Jones has been driving OTR (over the road) for Schneider since earning his commercial driver’s license at the end of May with the help of WIA (Workforce Investment Act) training funds from Charlotte Works.
He was laid off from an auto parts store after seven years and came to Charlotte Works in January 2013 on the recommendation of a friend who serves as an instructor at TransTech’s Charlotte Diesel Driving School. “He told me about the WIA money and where to go. They’ve had a few students come through WIA, so they were able to tell me how it worked and what I needed to do,” Jones explains. “I went to orientation, scheduled an appointment and it was all downhill from there!”
He worked with Sylvia Jones (no relation), senior training coordinator, and they developed a mutual admiration society. “Jon-Paul was very detailed and enthusiastic,” she says. “Everything I asked of him, he went over and beyond.”
“Sylvia was super-helpful,” says Jones. “I’m full of questions, so I’d send her an email and she’d get right back to me. She set up appointments during my lunch breaks from school and got me processed as quickly as possible. It couldn’t have been easier.”
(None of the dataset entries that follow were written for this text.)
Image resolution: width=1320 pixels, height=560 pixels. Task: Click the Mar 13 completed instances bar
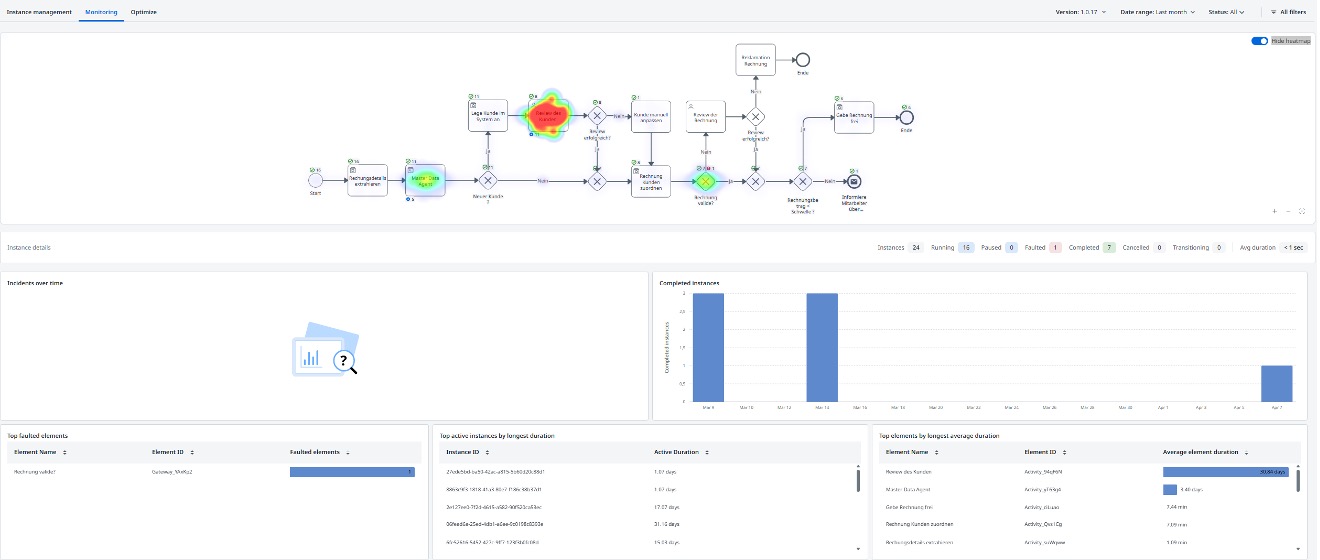(822, 347)
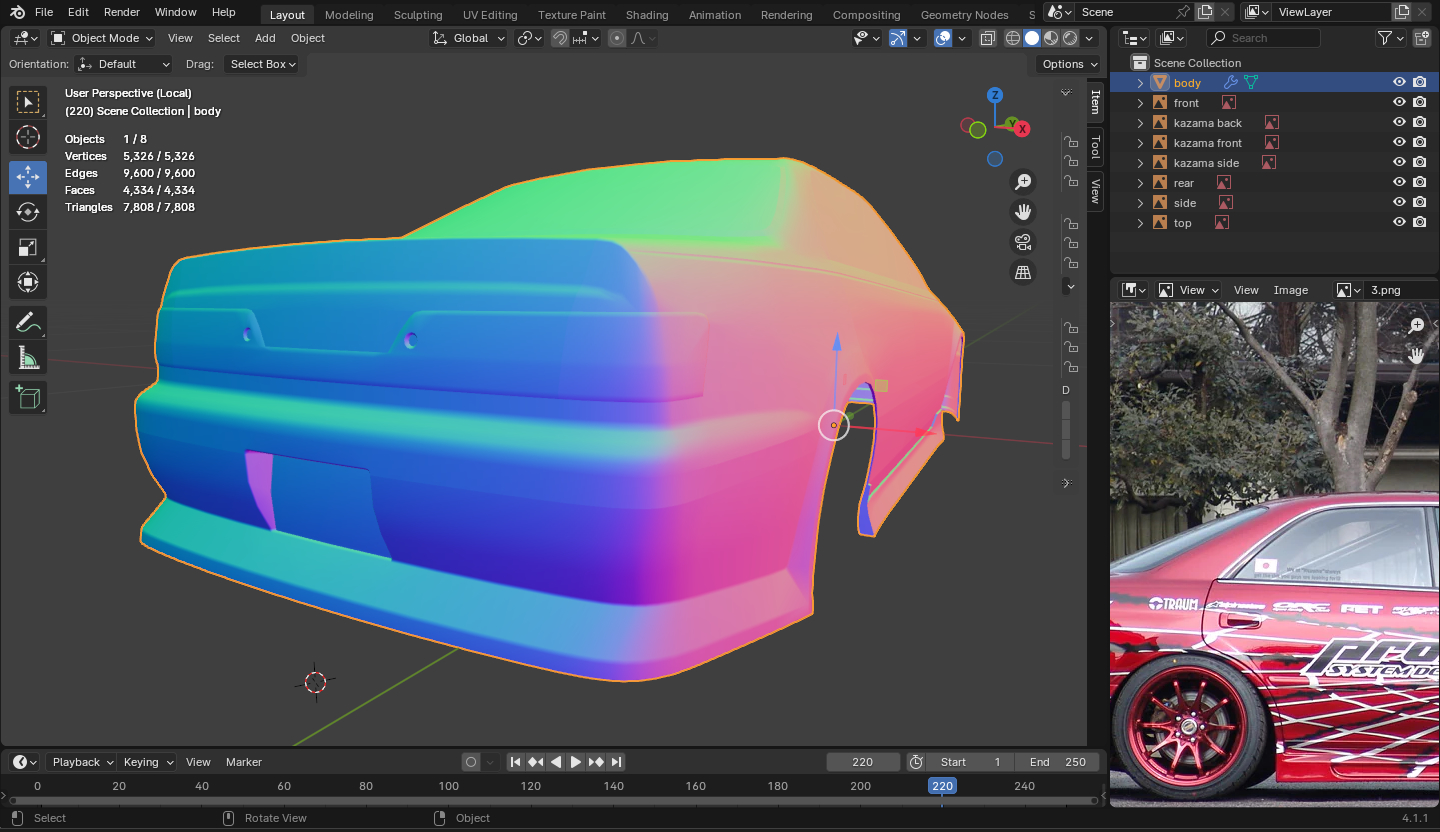The image size is (1440, 832).
Task: Choose the Add Cube tool
Action: (28, 397)
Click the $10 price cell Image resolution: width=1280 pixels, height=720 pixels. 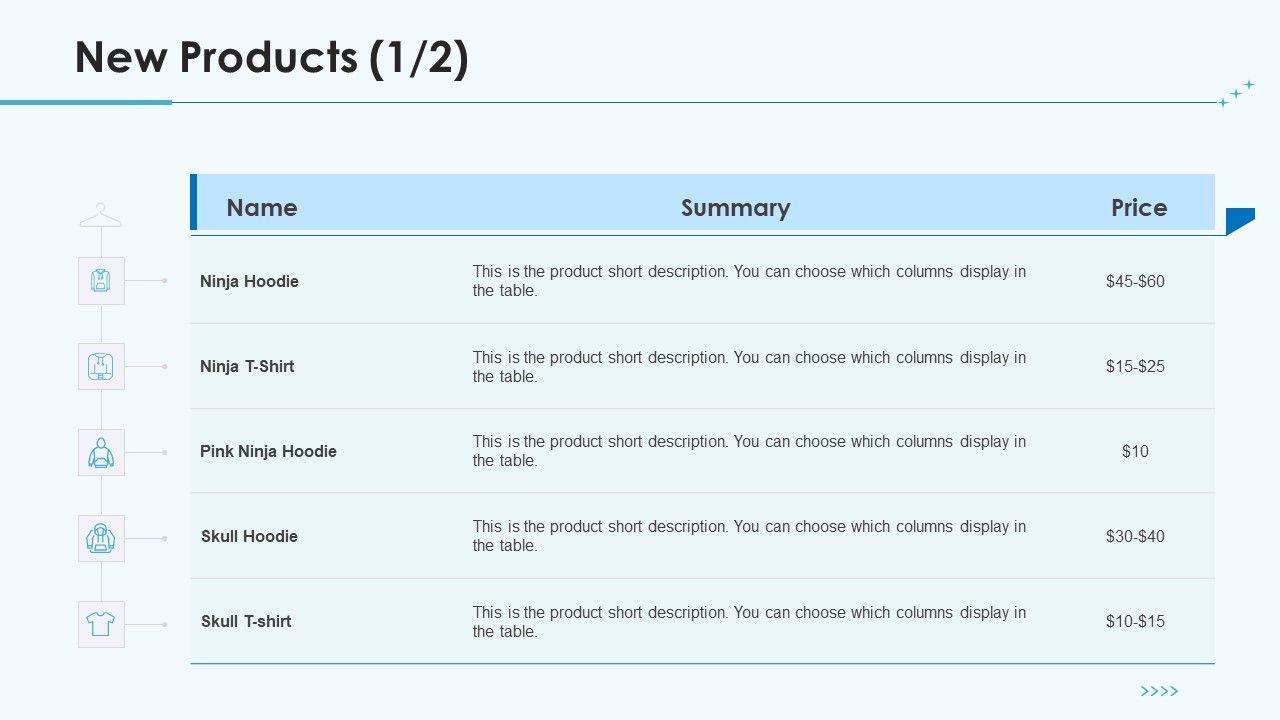pos(1135,452)
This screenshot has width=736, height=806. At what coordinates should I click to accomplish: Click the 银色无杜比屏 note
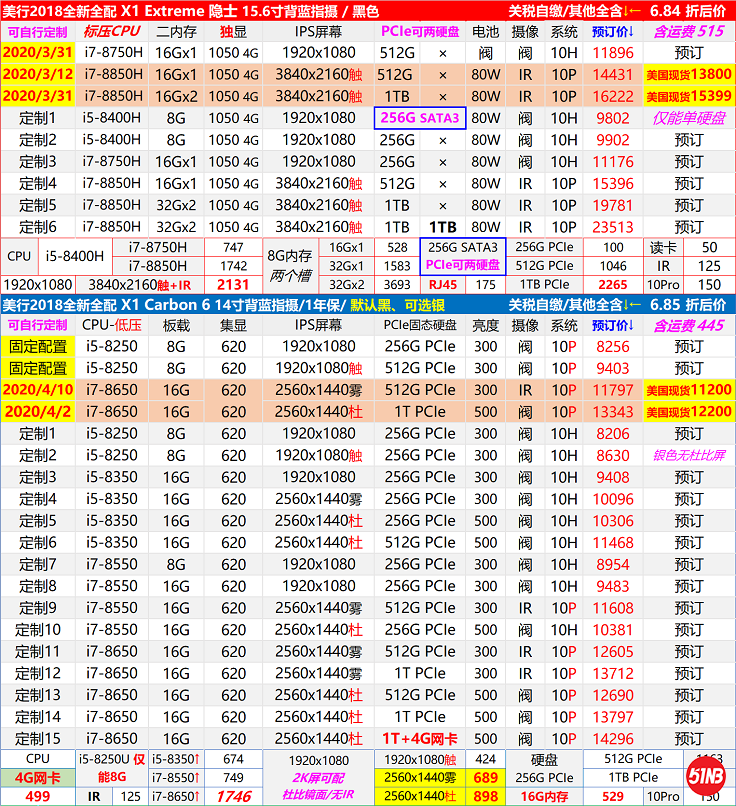point(688,455)
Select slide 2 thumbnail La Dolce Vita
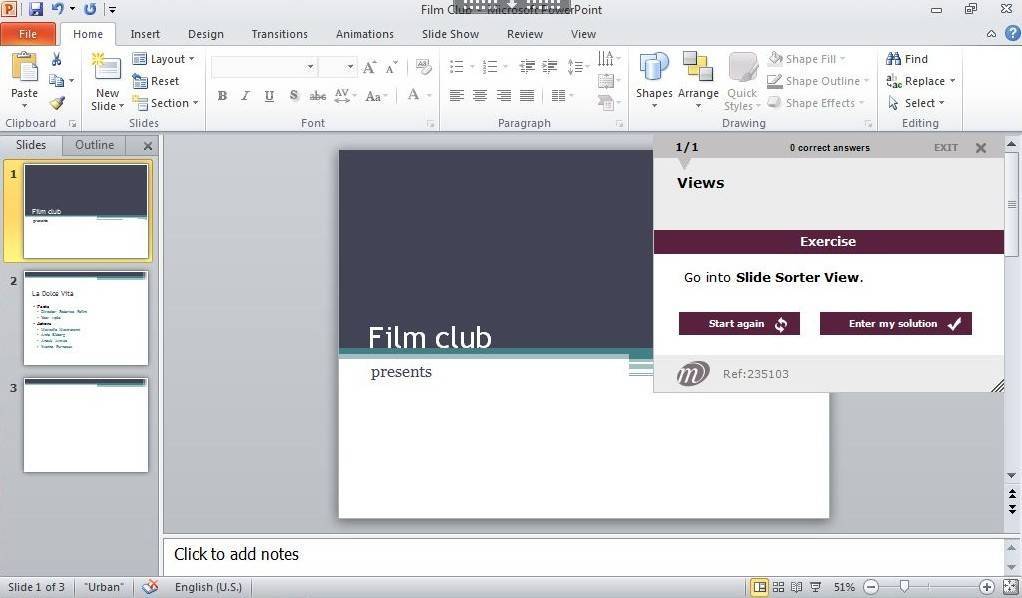This screenshot has width=1022, height=598. coord(86,318)
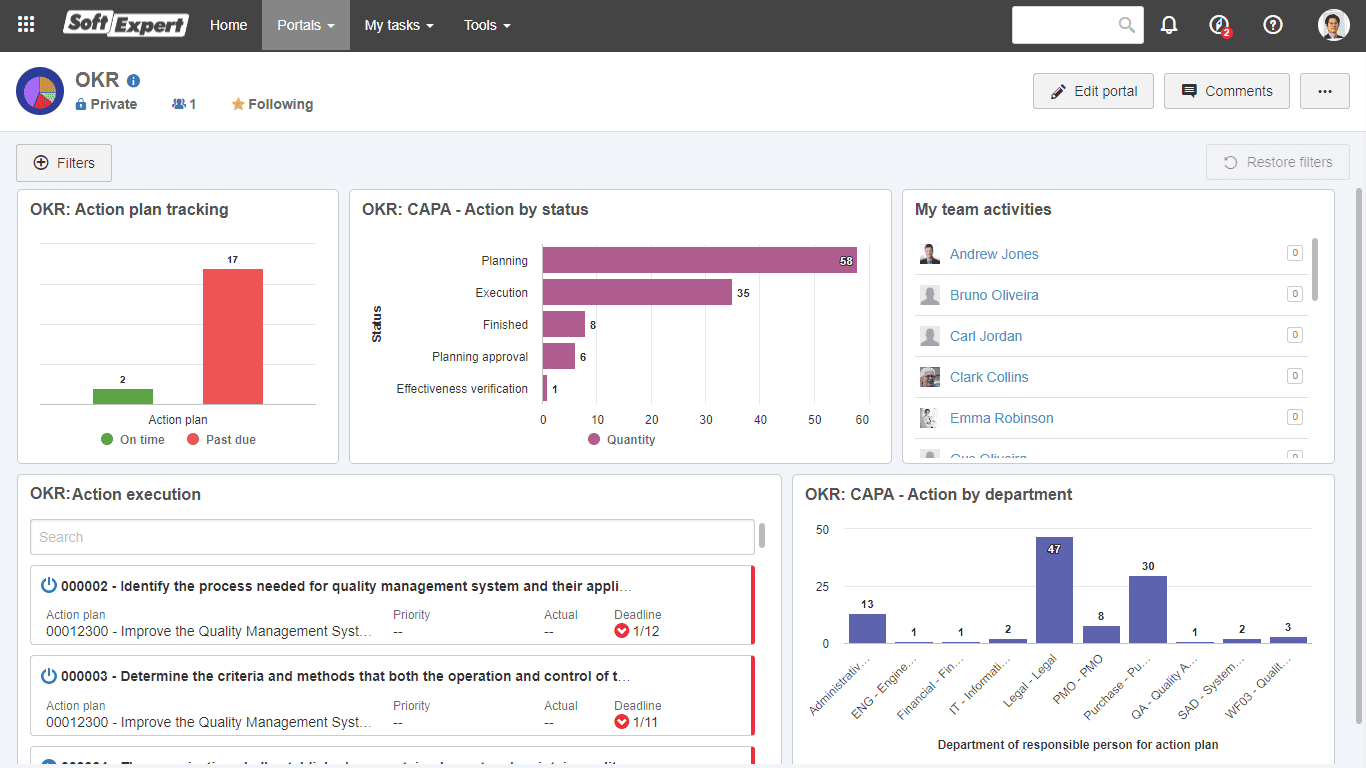Screen dimensions: 1366x768
Task: Click the Quantity legend color swatch
Action: 594,439
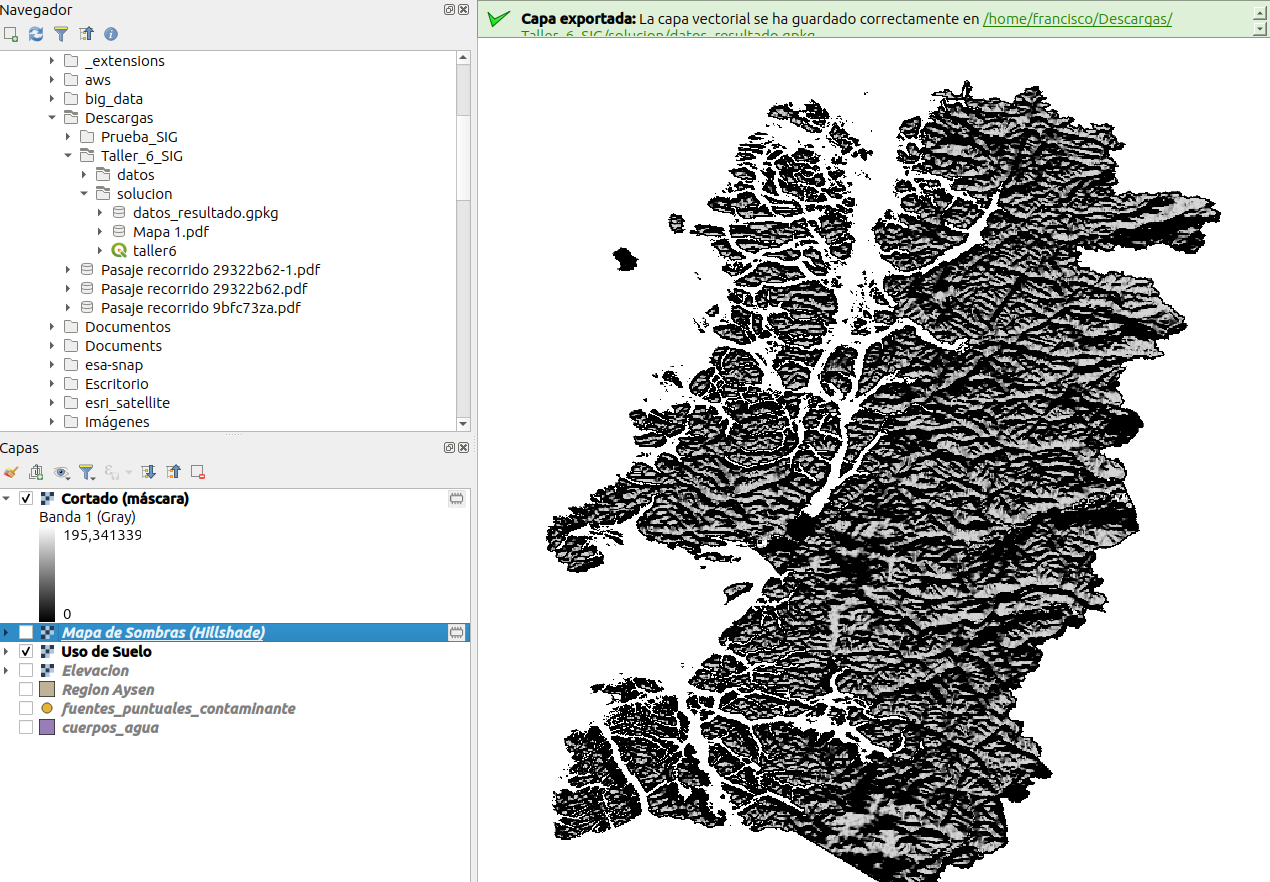
Task: Click the add group icon in Capas
Action: (36, 472)
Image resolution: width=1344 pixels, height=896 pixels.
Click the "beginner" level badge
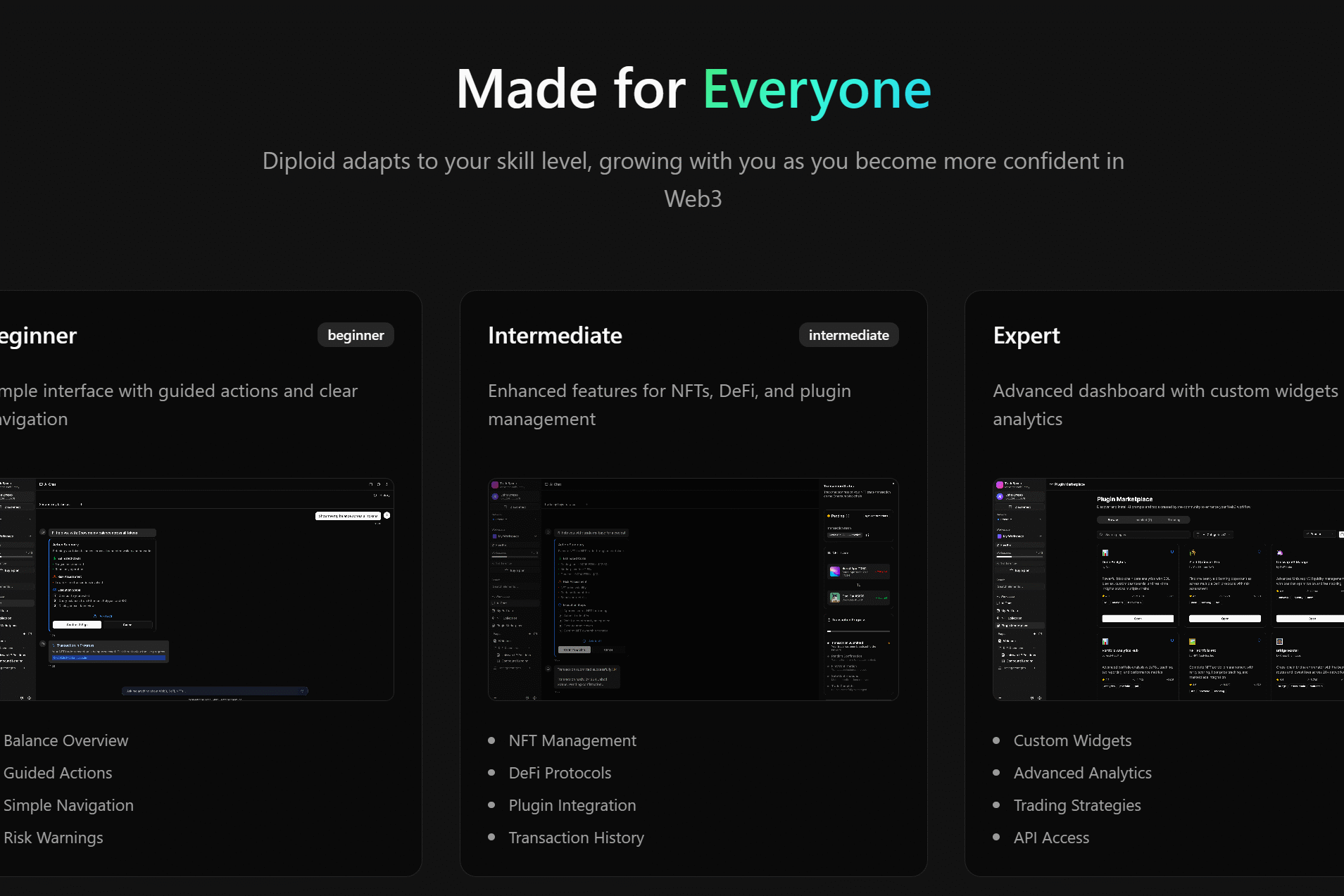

There’s a national shortage of truck drivers, according to Trucking jobs arrive in Charlotte, but fewer interested (Charlotte Observer, July 8, 2013).
TransTech’s program involves four weeks, or 160 hours, of training. Week one is spent in the classroom, learning Department of Transportation rules and laws and gleaning helpful hints from experienced driver-instructors. Week two sees student drivers in “the yard,” learning how to maneuver the big rigs. The final two weeks finds them on the road actually driving the trucks. Students take the driving test on the final day.
Jones has traveled to Ohio, South Carolina, Florida, Indiana and Illinois. His father was a truck driver and his brothers are diesel mechanics, so he knew the lifestyle he was choosing – and loves it. “If you’re willing to put in the time and do the process right, truck driving has come a long way in terms of technology and benefits and it’s a great-paying job,” he says. “And there are jobs available – more than 140,000 nationwide, I just read. If you put in the time, it can pay off.”